Его не нашли ни на следующий день, ни через два дня, ни через три. О необыкновенном случае этом писали в газетах, просили каждого, кто заметит какой-либо летающий предмет, похожий на шар, немедленно сообщить в Москву. Был только один сигнал: шар видели где-то в районе Вербилок на довольно большой высоте. Установили, что Гараканидзе перед стартом ради облегчения шара снял корзину и полетел, сидя просто на дощечке, как на качелях, в тонкой шинельке и сапогах. Все уже считали его погибшим, когда на шестой день поисков пришла телеграмма со станции Шарья Северо-Двинской губернии: жив, здоров. Потом оказалось, что прямо со старта его подняло на высоту 700 метров и понесло. Где-то между Дмитровом и Тверью шар попал в ураган, его закрутило, и как Гараканидзе удержался на своей дощечке при такой болтанке, уму непостижимо. Потом стало темно. По шуму деревьев Гараканидзе понял, что шар снизился и летит над лесом. Утром он увидел избушку и сел на краю деревни. Погрузив свой шар, четыре дня на санях добирался до Шарьи. Он установил мировой рекорд, пролетев за 15 часов 702 километра. Было 36 градусов мороза.

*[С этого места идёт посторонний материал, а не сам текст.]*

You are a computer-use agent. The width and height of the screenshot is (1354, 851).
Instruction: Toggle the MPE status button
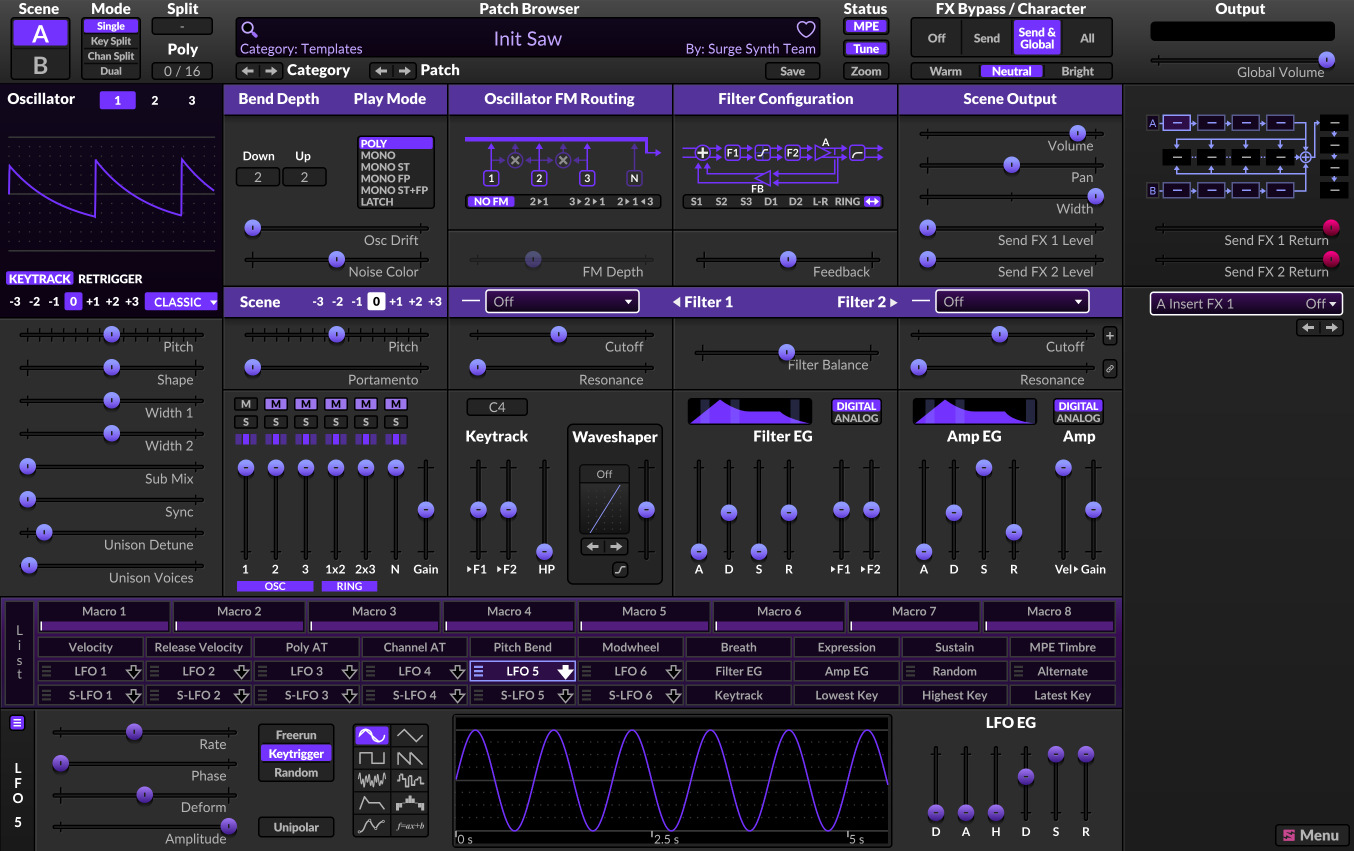pyautogui.click(x=866, y=27)
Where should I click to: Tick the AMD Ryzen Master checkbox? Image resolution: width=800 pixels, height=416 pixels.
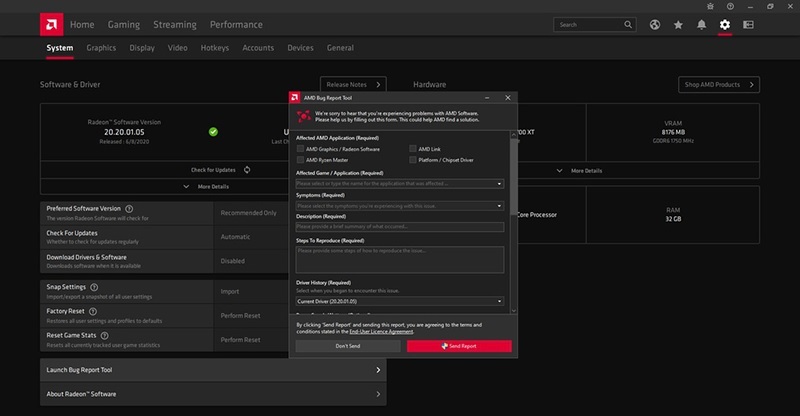tap(300, 160)
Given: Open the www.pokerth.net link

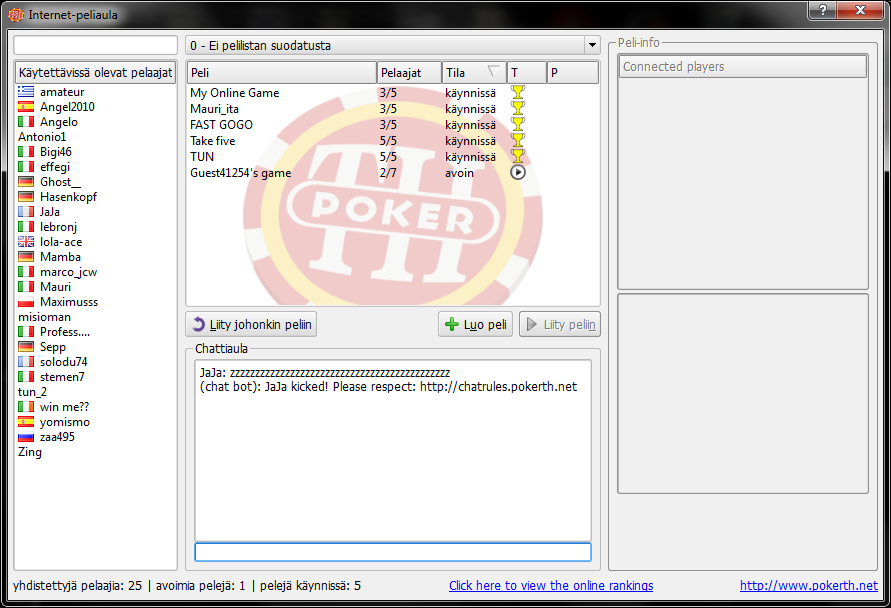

Может быть, эту почти трагикомическую с сегодняшней точки зрения и героическую для тех лет историю и не стоило бы вспоминать, если бы не одно обстоятельство: Владимир Георгиевич Гараканидзе – один из первых учителей Сергея Королева по планеризму.

Это был беспредельно влюбленный в авиацию человек, настоящий романтик неба, для которого слова «полет человека» звучали так чисто, звонко и волнующе, как мы, приученные к доступности Ту и Ил'ов, уже не слышим их. Это он сумел заразить своего ученика жаждой полета, которую Королев не мог утолить всю жизнь.

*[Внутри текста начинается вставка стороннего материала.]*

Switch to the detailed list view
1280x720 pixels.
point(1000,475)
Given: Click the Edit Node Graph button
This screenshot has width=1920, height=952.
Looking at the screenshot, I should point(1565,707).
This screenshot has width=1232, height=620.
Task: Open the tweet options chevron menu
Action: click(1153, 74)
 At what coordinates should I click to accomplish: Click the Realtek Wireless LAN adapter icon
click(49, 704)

Королев летал на «Пегасе» до весны каждое воскресенье и по праздникам: 12 марта – день свержения самодержавия, 18 марта – годовщина Парижской коммуны. Летал неплохо. Впрочем, каждый считает про себя что он летает лучше всех. И, в общем, они были правы, эти мальчишки, потому что много лет спустя из их группы выросли действительно замечательные летчики: Антипов, Аронов, Гуща, Гродзянский, Ефимов, Карапалкин, Моисеев. Тогда они были удивительно самолюбивы и, если одному что-то удавалось, другой не мог успокоиться, пока не добивался похожего результата. Как завидовал Сергей Петру Флерову, когда тот освоил виражи и его с «Пегаса» пересадили на «Мастяжарт», а потом даже на «Закавказец»! Как ликовал, разумеется, не показывая виду, когда сам сел на «Мастяжарт!» Теперь в МВТУ он был не просто студентом Сергеем Королевым, он был одним из тех избранных, которые летают!

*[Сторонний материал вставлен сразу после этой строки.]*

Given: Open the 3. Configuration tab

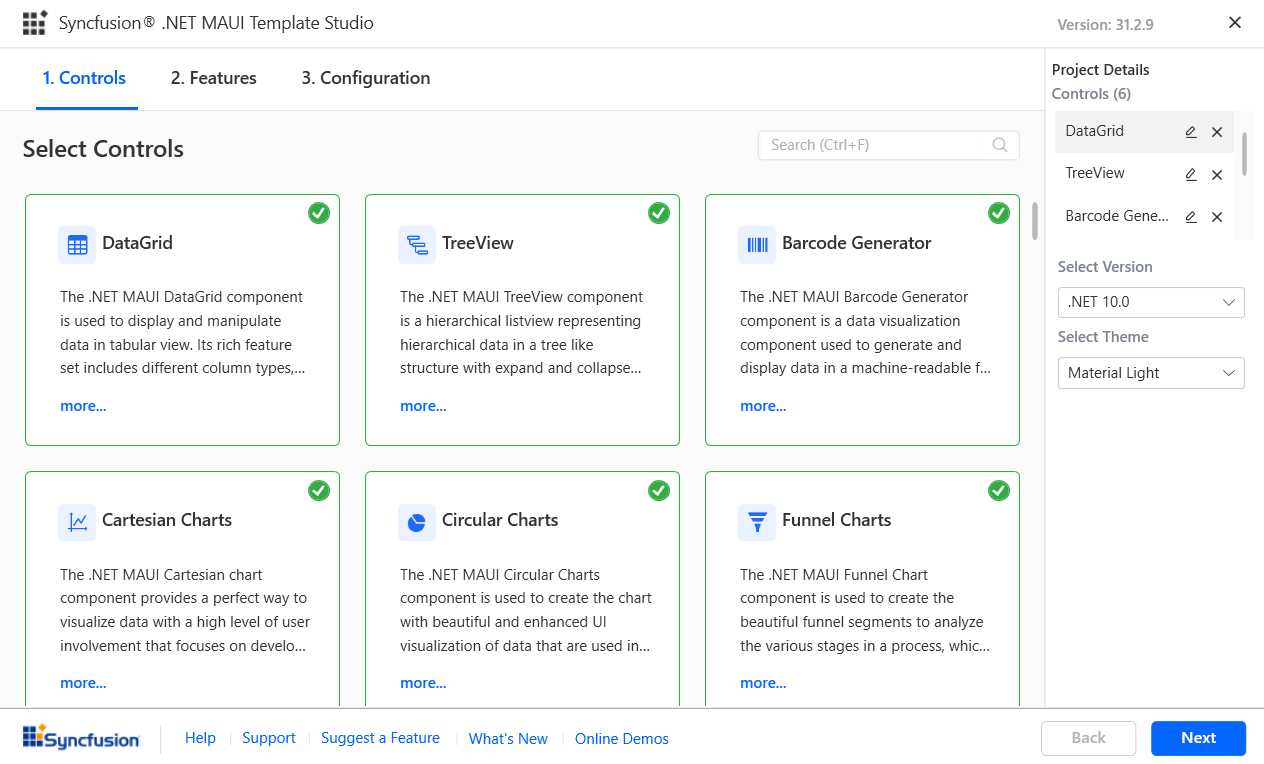Looking at the screenshot, I should [x=366, y=78].
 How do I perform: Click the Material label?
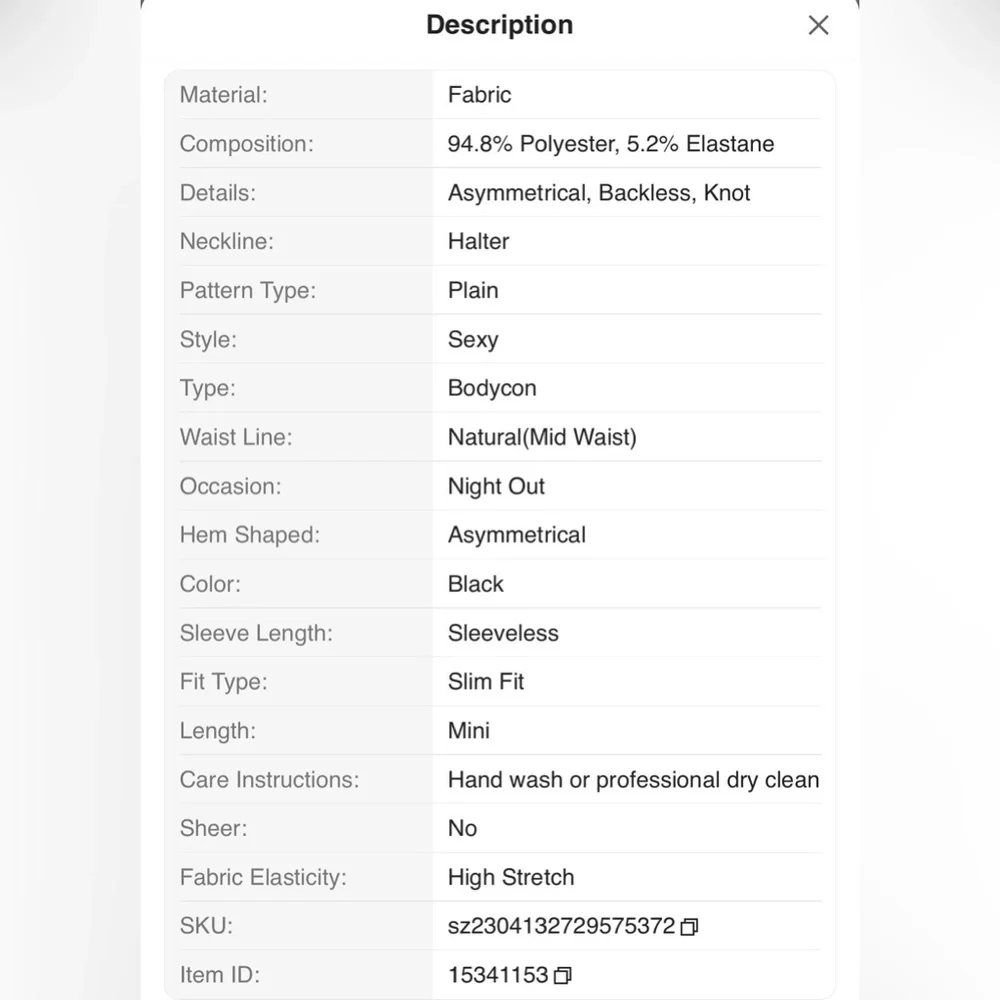[223, 95]
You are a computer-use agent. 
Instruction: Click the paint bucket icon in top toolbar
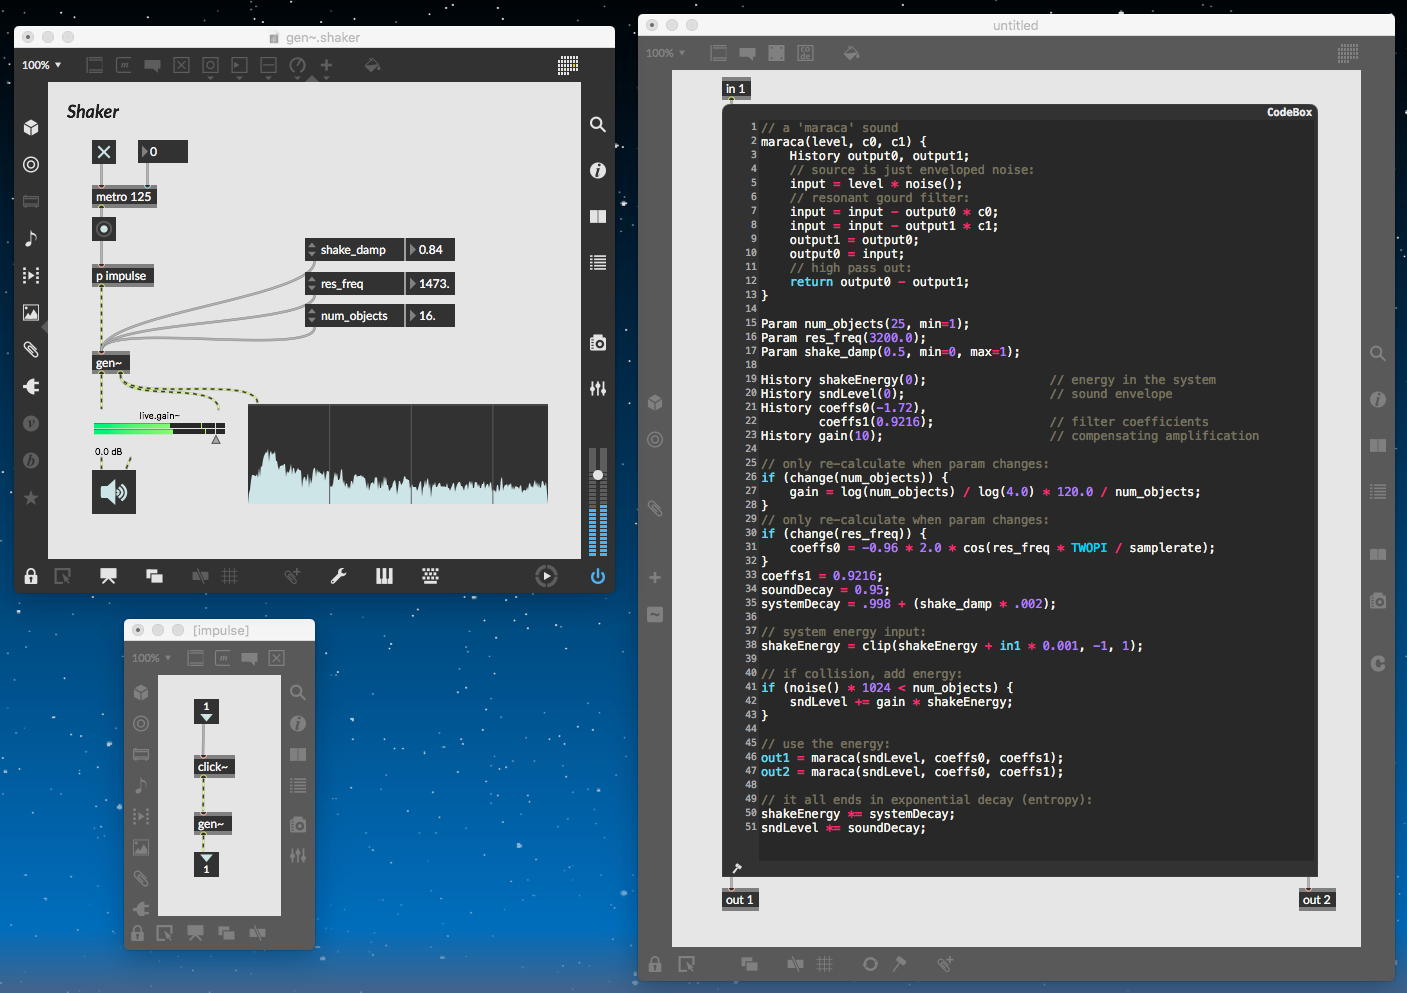point(372,65)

Но вот стало припекать солнышко, снег на южном склоне горы стаял, бегать с амортизаторами было трудно, поле вовсе развезло, и в последнее воскресенье марта решили устроить экзамен. Требовалось пролететь 30 секунд и сделать два разворота: вправо и влево. Опять приехало большое начальство. (На паровичке. Взять в воскресенье казенный автомобиль было рискованно: не ровен час, угодишь в «Крокодил».) Известно, что именно тогда, когда появляется высокое начальство и ответственные комиссии, случаются всякие неприятности, срабатывает «визит-эффект», но на этот раз все прошло гладко, все слетали замечательно. Титов был счастлив совершенно, Венслав переживал за всех страшно, кричал истошным голосом: «Подтягивай!», «Отжимай!», – потом, радостный, похлопывал новоиспеченных планеристов по плечу и называл «орлами». Через несколько дней Сергей Королев вместе с другими курсантами получили в Осоавиахиме отпечатанный на машинке диплом планериста.